#### [REQUIREMENTS]
Please copy out the rows below, replacing "column header" with "column heading" wherever it occurs and leaving everything else unchanged.

Target position records

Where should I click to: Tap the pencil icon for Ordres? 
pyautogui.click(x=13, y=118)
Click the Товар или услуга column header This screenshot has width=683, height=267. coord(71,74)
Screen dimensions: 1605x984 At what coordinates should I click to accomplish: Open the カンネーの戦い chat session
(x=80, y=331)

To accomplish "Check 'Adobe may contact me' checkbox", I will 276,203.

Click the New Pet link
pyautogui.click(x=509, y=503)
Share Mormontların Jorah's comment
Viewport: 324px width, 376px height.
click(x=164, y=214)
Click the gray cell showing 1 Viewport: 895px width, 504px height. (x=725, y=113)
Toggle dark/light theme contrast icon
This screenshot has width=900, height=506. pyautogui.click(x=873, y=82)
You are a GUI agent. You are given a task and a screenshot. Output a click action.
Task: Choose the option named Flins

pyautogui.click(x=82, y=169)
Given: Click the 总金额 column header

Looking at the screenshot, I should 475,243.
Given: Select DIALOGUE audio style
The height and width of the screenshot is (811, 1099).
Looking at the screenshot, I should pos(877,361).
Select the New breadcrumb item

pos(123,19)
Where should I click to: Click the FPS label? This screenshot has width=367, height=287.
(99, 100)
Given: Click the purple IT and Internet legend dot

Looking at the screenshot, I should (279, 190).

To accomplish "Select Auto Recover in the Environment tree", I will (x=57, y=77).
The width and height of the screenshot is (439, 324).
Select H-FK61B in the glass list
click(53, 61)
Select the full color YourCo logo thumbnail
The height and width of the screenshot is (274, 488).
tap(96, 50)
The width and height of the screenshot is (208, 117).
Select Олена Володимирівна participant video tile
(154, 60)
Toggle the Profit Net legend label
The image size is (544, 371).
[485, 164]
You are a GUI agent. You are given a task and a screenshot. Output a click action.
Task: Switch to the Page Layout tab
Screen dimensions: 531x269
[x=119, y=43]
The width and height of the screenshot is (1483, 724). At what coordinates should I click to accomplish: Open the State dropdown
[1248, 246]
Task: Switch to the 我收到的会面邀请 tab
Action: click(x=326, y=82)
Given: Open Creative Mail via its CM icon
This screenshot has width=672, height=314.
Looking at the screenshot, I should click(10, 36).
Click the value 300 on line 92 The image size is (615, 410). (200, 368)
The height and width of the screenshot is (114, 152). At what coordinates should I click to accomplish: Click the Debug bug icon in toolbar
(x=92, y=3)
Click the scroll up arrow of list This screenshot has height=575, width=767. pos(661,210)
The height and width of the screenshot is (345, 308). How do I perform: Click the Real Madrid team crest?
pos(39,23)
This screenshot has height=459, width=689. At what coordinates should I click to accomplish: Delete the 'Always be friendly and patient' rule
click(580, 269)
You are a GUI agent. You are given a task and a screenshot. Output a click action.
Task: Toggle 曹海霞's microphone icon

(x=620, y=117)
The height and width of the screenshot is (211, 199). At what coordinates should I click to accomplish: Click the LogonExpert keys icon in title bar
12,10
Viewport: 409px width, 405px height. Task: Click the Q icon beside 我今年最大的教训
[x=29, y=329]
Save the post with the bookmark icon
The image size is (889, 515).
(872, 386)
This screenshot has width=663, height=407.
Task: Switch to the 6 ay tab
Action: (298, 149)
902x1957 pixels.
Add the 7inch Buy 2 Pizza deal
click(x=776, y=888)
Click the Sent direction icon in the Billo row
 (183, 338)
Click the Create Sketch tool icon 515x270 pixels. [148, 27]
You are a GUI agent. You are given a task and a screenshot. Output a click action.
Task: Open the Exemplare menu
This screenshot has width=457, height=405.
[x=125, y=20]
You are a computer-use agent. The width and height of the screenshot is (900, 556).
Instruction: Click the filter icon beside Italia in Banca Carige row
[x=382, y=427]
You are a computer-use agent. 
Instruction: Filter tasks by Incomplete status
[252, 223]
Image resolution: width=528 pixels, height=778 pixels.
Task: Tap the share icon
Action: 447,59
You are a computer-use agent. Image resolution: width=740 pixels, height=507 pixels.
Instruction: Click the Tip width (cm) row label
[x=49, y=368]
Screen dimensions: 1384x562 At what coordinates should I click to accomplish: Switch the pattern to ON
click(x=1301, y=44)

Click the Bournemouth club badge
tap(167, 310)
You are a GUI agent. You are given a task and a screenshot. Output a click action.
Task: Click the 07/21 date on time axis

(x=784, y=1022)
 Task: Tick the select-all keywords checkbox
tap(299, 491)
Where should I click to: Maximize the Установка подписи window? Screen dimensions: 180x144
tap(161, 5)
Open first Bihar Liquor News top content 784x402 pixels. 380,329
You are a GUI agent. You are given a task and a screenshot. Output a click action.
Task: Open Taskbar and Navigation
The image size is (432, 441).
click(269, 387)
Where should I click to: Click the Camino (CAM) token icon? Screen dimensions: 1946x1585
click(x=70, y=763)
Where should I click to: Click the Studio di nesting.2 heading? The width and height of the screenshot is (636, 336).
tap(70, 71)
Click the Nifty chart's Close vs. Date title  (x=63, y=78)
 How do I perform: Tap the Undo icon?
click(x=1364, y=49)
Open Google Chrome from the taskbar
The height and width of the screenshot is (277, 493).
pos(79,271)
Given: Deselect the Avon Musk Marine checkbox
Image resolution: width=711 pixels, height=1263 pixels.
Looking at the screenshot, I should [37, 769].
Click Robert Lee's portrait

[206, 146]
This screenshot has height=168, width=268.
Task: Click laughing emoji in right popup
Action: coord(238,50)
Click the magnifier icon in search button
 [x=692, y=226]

#### [REPLY TO THE TASK]
Where should I click to: Tap the pencil icon for Ordres? 
pyautogui.click(x=13, y=118)
Click the Товар или услуга column heading This screenshot has width=683, height=267. coord(71,74)
Screen dimensions: 1605x984 At what coordinates should I click to accomplish: Open the カンネーの戦い chat session
(x=80, y=331)

To accomplish "Check 'Adobe may contact me' checkbox", I will 276,203.

Click the New Pet link
pyautogui.click(x=509, y=503)
Share Mormontların Jorah's comment
Viewport: 324px width, 376px height.
click(x=164, y=214)
Click the gray cell showing 1 Viewport: 895px width, 504px height. (x=725, y=113)
Toggle dark/light theme contrast icon
This screenshot has width=900, height=506. pyautogui.click(x=873, y=82)
You are a GUI agent. You are given a task and a screenshot. Output a click action.
Task: Choose the option named Flins

pyautogui.click(x=82, y=169)
Given: Click the 总金额 column heading

Looking at the screenshot, I should 475,243.
Given: Select DIALOGUE audio style
The height and width of the screenshot is (811, 1099).
Looking at the screenshot, I should pos(877,361).
Select the New breadcrumb item

pos(123,19)
Where should I click to: Click the FPS label? This screenshot has width=367, height=287.
(99, 100)
Given: Click the purple IT and Internet legend dot

Looking at the screenshot, I should (279, 190).

To accomplish "Select Auto Recover in the Environment tree", I will (x=57, y=77).
The width and height of the screenshot is (439, 324).
Select H-FK61B in the glass list
click(53, 61)
Select the full color YourCo logo thumbnail
The height and width of the screenshot is (274, 488).
tap(96, 50)
The width and height of the screenshot is (208, 117).
Select Олена Володимирівна participant video tile
(154, 60)
Toggle the Profit Net legend label
The image size is (544, 371).
[485, 164]
You are a GUI agent. You are given a task and a screenshot. Output a click action.
Task: Switch to the Page Layout tab
Screen dimensions: 531x269
[x=119, y=43]
The width and height of the screenshot is (1483, 724). At what coordinates should I click to accomplish: Open the State dropdown
[1248, 246]
Task: Switch to the 我收到的会面邀请 tab
Action: click(x=326, y=82)
Given: Open Creative Mail via its CM icon
This screenshot has width=672, height=314.
Looking at the screenshot, I should click(10, 36).
Click the value 300 on line 92 The image size is (615, 410). (200, 368)
The height and width of the screenshot is (114, 152). At what coordinates should I click to accomplish: Click the Debug bug icon in toolbar
(x=92, y=3)
Click the scroll up arrow of list This screenshot has height=575, width=767. pos(661,210)
The height and width of the screenshot is (345, 308). How do I perform: Click the Real Madrid team crest?
pos(39,23)
This screenshot has height=459, width=689. At what coordinates should I click to accomplish: Delete the 'Always be friendly and patient' rule
click(580, 269)
You are a GUI agent. You are given a task and a screenshot. Output a click action.
Task: Toggle 曹海霞's microphone icon

(x=620, y=117)
The height and width of the screenshot is (211, 199). At what coordinates should I click to accomplish: Click the LogonExpert keys icon in title bar
12,10
Viewport: 409px width, 405px height. Task: Click the Q icon beside 我今年最大的教训
[x=29, y=329]
Save the post with the bookmark icon
The image size is (889, 515).
(872, 386)
This screenshot has width=663, height=407.
Task: Switch to the 6 ay tab
Action: (298, 149)
902x1957 pixels.
Add the 7inch Buy 2 Pizza deal
click(x=776, y=888)
Click the Sent direction icon in the Billo row
 (183, 338)
Click the Create Sketch tool icon 515x270 pixels. [148, 27]
You are a GUI agent. You are given a task and a screenshot. Output a click action.
Task: Open the Exemplare menu
This screenshot has width=457, height=405.
[x=125, y=20]
You are a computer-use agent. The width and height of the screenshot is (900, 556).
Instruction: Click the filter icon beside Italia in Banca Carige row
[x=382, y=427]
You are a computer-use agent. 
Instruction: Filter tasks by Incomplete status
[252, 223]
Image resolution: width=528 pixels, height=778 pixels.
Task: Tap the share icon
Action: 447,59
You are a computer-use agent. Image resolution: width=740 pixels, height=507 pixels.
Instruction: Click the Tip width (cm) row label
[x=49, y=368]
Screen dimensions: 1384x562 At what coordinates should I click to accomplish: Switch the pattern to ON
click(x=1301, y=44)

Click the Bournemouth club badge
tap(167, 310)
You are a GUI agent. You are given a task and a screenshot. Output a click action.
Task: Click the 07/21 date on time axis

(x=784, y=1022)
 Task: Tick the select-all keywords checkbox
tap(299, 491)
Where should I click to: Maximize the Установка подписи window? Screen dimensions: 180x144
tap(161, 5)
Open first Bihar Liquor News top content 784x402 pixels. 380,329
You are a GUI agent. You are given a task and a screenshot. Output a click action.
Task: Open Taskbar and Navigation
The image size is (432, 441).
click(269, 387)
Where should I click to: Click the Camino (CAM) token icon? Screen dimensions: 1946x1585
click(x=70, y=763)
Where should I click to: Click the Studio di nesting.2 heading? The width and height of the screenshot is (636, 336).
tap(70, 71)
Click the Nifty chart's Close vs. Date title  (x=63, y=78)
 How do I perform: Tap the Undo icon?
click(x=1364, y=49)
Open Google Chrome from the taskbar
The height and width of the screenshot is (277, 493).
pos(79,271)
Given: Deselect the Avon Musk Marine checkbox
Image resolution: width=711 pixels, height=1263 pixels.
Looking at the screenshot, I should [37, 769].
Click Robert Lee's portrait

[206, 146]
This screenshot has height=168, width=268.
Task: Click laughing emoji in right popup
Action: coord(238,50)
Click the magnifier icon in search button
 [x=692, y=226]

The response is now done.